L’Inter di Massimo Moratti e l’Inter di Marotta
MM, come metropolitana milanese, che intanto si sta estendo in tutto l’hINTERland, per una città sempre più metropolitana. Ma anche Massimo Moratti, ma pure Moratti&Marotta. Queste sopratutto sono le due M della nostra storia. Come Milano. Cosa mai avrò voluto dire? per ora niente, solo introdurvi in una leggenda che ci racconta di gioie, ma in modo completamente diverso. Da una parte c’è veramente l’ultimo romantico del calcio, un presidente che ama la sua squadra, ma soprattutto vuole far felici i tifosi, ma per farlo non può regalare trofei subito, perchè per quello ci vuole tempo e bisogna passare per diverse traversìe, la cosa più immediata allora è comprare il giocatore più forte al mondo, che nel 1997 si chiama Ronaldo, ha 20 anni, è un ragazzo semplice, e ma sopratutto è un fenomeno, ed è brasiliano. Lui si muove e fa le cose con una velocità e una rapidità che può sembrare quasi cattiveria, ma in realtà lo fa con una ingenuità, una semplicità, quasi una bontà, devastante per gli avversari. Il calcio come gioia e allegria. Ma questo vi avevamo detto, questa è l’ultima squadra romantica del calcio, a immagine e somiglianza del suo presidente, che però vuole vincere; è una squadra pazza anche, lo rivendica con orgoglio, che per dire va in svantaggio di due gol e poi ne fa tre nei minuti di recupero, ma è un gruppo di giocatori che sembra confliggere con il calcio allineato che avanza in quei anni, piena di fantasisti infatti, come Roberto Baggio e Recoba, gli ultimi numeri dieci, ma anche l’ultimo sette come Figo, eppure il presidente quasi a non voler ascoltare il suo istinto fino in fondo che lo porta a emulare la grande Inter di suo padre con certe caratterisitiche, dopo aver preso tanta qualità individuale finisce coll’ingaggiare allenatori ottundenti con questo stile di vita calcistico come Zaccheroni, Lippi, Cuper, esonera al contrario l’eclettico e saggio Simoni invece, che esaltava le individualità, ma poi il presidente si pentirà.. Alla fine però anni dopo i tituli e la gioia infarcita con essi arriveranno, prima con Mancini, poi con Mourinho..

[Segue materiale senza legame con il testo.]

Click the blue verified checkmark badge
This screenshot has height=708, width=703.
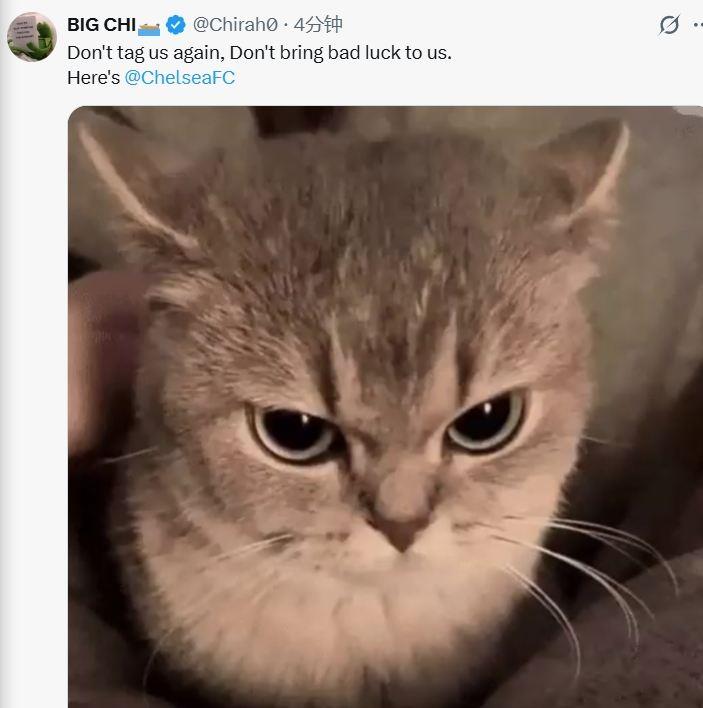point(175,25)
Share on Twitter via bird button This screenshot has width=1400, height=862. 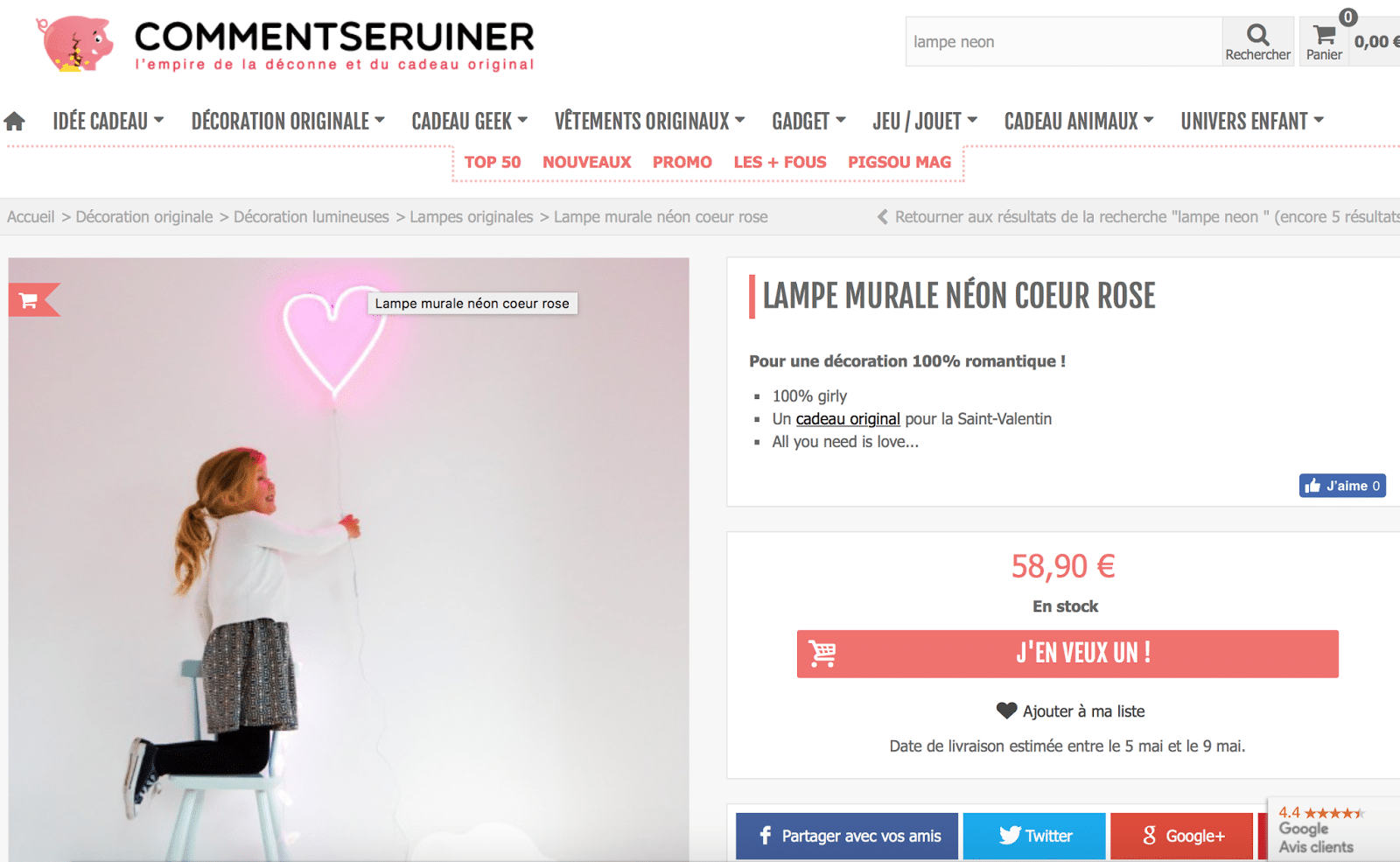[x=1035, y=836]
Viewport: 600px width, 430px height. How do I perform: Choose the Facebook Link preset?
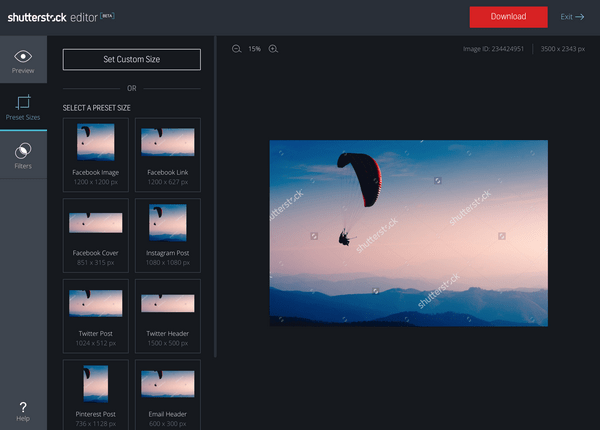[x=168, y=153]
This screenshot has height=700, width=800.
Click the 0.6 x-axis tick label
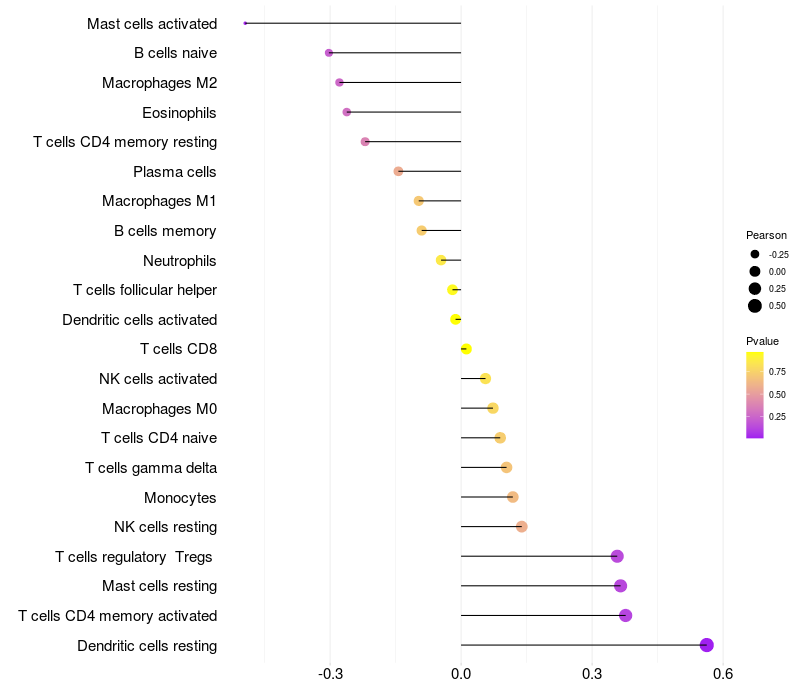[723, 674]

Ora facciamo un salto a piè pari saltando senza rimpianti gli orrendi anni dieci, che comunque abbiamo seguito con passione e fedeltà su queste pagine senza perdere una partita, e arriviamo all’altra M, quella di Marotta. Oggi Marotta non è solo il direttore sportivo, affiancato da Ausilio e Baccin, ma è anche il presidente dell’Inter. Non è casuale. Perchè questa è l’Inter targata Marotta, proprietà prima cinese e poi americana certo, ma lui è la continuità ma sopratutto l’impronta e il caratteristico carattere di questi ruggenti anni ’20 che si apprestano al loro secondo tempo, quelli che cercheranno di cingere i tanti trofei nazionali già vinti nel primo tempo del decennio con un grande titolo di segno europeo o mondiale. E’ un’Inter dunque per certi versi opposta a quella precedente, ma la passione e la voglia di vincere è la stessa. Non più genio e follia però, ma una scelta accurata del materiale umano individuandolo prima di tutto nella testa e nella professionalità dei giocatori, gli uomini giusti, senza però perdere il talento e il valore tecnico certo, ma prima di tutto bandite le teste calde, un nucleo fondante di giocatori italiani anche, un allenatore che non straborda nell’ego confliggendo con la dirigenza granitico nei suoi dogmi, ma al contrario è di buon senso, ma con idee innovative, che infonde fiducia e sicurezza e fa scivolare critiche e pressioni, basso profilo mediatico e alta fedeltà ai colori. Attenzione però, prima si è passati per un altro allenatore, Antonio Conte, lui ha messo le basi per questa nuova Inter, ma ha voluto però fare uno strappo troppo eccessivo con la vecchia Inter, ha bandito l’inno “pazza Inter”, giocatori messi alla frusta, troppo, con Inzaghi invece si è trovato il giusto equilibrio, con tanta sapienza.
Questi sono stati due piccoli ritratti di due Inter, che ho pensato di fare, ma ricordando che quest’ultima sta ancora scrivendo la sua storia, road to the Champions. C’è ancora da scrivere pagine di storia.